La Vierge et l'Enfant avec deux anges - Louvre-Lens

Petit à petit les enfants envahissent les scènes de genre. On les voit jouer, courir du moins jusqu’à l’âge de 3 ans où l’éducation se fait beaucoup plu sévère.

Lors des guerres, les enfants de plus de 3 ans sont tués, Hitler n’a pas innové en la matière.

Les enfants travaillent très jeunes à des tâches domestiques, à la garde des animaux, ce sera le cas jusqu’au XXème siècle et ont une éducation très rudimentaire acquise auprès des moines.

 Mais c’est au XVIème siècle que le sujet va prendre une tout autre tournure avec le philosophe humaniste Erasme. Il insiste sur l’importance d’une éducation précoce car l’enfant est une cire modelable, afin de ne pas l’abandonner à lui-même au risque  qu'il ne devienne un animal sauvage.
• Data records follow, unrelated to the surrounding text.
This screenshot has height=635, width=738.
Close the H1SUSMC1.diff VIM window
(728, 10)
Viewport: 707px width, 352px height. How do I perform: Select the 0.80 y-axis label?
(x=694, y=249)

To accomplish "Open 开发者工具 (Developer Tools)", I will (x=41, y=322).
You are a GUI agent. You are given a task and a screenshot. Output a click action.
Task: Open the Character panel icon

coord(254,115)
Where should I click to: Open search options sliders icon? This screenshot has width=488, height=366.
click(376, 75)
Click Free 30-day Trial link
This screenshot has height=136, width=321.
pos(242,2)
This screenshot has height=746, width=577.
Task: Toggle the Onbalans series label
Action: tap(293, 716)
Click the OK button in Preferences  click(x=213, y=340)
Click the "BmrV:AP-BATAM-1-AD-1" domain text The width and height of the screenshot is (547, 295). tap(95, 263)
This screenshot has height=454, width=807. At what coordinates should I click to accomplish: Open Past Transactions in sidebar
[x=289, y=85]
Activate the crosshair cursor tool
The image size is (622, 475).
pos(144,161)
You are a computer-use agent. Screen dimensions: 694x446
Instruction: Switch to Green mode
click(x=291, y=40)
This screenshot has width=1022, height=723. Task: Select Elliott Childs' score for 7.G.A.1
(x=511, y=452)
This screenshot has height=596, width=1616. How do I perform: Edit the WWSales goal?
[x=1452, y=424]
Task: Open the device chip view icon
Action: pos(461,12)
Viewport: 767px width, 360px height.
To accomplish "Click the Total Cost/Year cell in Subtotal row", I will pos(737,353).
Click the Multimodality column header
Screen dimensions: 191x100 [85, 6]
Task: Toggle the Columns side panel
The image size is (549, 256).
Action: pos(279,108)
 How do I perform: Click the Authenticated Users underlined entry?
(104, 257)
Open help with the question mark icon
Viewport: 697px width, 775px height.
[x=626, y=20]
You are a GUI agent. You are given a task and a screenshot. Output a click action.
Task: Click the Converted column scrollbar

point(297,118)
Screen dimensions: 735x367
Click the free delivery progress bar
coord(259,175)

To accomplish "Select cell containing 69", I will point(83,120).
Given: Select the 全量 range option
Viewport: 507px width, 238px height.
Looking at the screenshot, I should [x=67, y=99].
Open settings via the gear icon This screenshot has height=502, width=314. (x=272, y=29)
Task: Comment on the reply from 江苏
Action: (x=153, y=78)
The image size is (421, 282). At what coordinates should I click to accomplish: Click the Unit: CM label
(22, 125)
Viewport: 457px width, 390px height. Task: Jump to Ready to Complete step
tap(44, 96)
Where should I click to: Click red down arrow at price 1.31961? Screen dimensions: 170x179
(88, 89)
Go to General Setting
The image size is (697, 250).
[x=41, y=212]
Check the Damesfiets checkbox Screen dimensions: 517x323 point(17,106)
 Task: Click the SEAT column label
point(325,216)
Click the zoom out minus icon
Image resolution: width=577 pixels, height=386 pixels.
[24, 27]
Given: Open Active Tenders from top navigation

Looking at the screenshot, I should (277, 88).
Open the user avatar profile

 Il sera aussi à la même époque l’objet de la réflexion de Rabelais in « Gargantua et Pantagruel » et surtout de Montaigne (in « Essais » ch. XXV – XXIV – XXVI De l’Instruction Des Enfants)).

 

 Au XVIIIème siècle l’enfant devient l’incarnation avec Rousseau et les poètes romantiques d’un âge d’or de l’innocence, de la simplicité mais aussi de la vérité à l’instar de bon sauvage dont il est très proche, songeons à « Candide » et plus encore  á« L’ingénu » de Voltaire. Bien sûr il s‘agit là d’un enfant créé de toute pièce par le philosophe afin d’exprimer ses idées. Nous reviendrons sur le problème de la représentation de l'enfant prétexte á une critique de la société et de l’éducation.

Peu à peu affleure cependant l’idée que la connaissance de soi commence avec celle de l’enfant que l’on fut. C’est dans cette voie que s’engagera la psychologie.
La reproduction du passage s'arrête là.